→ THE REQUEST:
Quote every line of text in the records below word for word, leaving out the pictures.

→ EXERCISE INPUTS:
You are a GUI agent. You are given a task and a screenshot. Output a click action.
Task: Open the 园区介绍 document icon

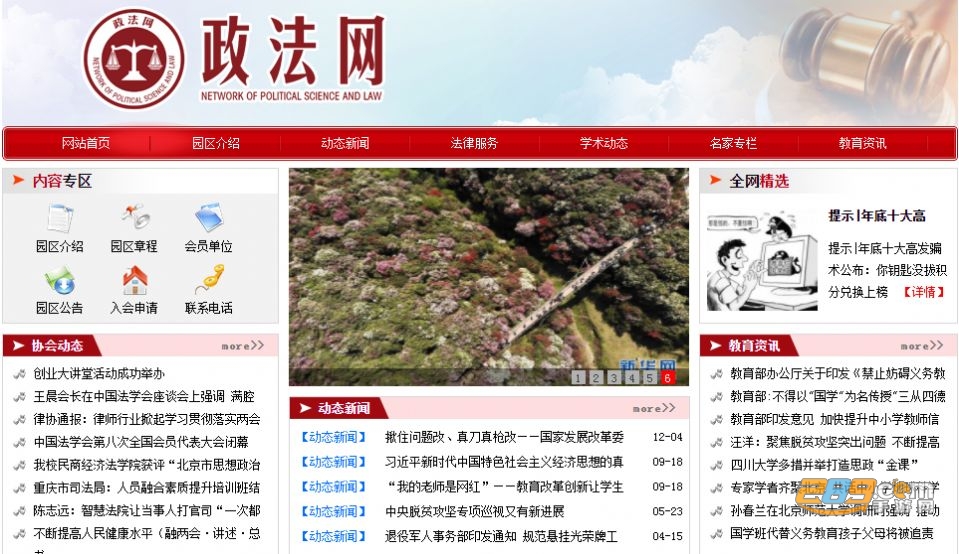[59, 218]
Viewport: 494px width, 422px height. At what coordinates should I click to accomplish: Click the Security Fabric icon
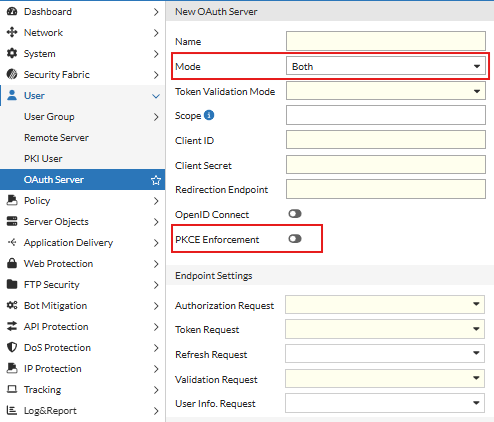click(x=12, y=74)
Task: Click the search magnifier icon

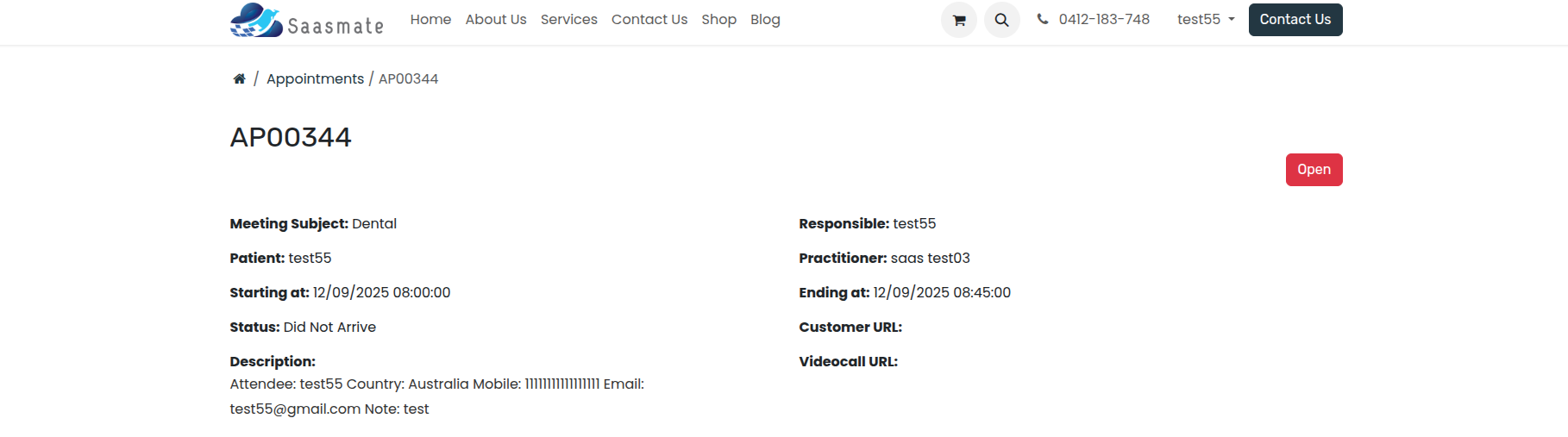Action: [1001, 20]
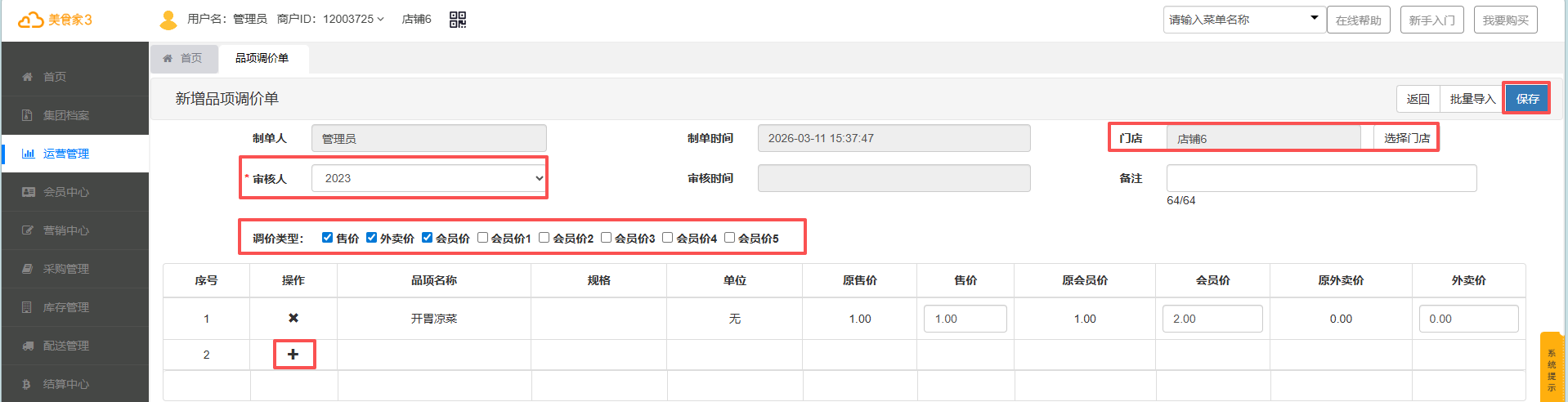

→ FINISHED ANSWER:
You are a GUI agent. You are given a task and a screenshot. Output a click action.
Task: Open the 园区介绍 document icon

[59, 218]
Viewport: 494px width, 422px height. At what coordinates should I click to accomplish: Click the Security Fabric icon
click(x=12, y=74)
Task: Click the search magnifier icon

Action: [1001, 20]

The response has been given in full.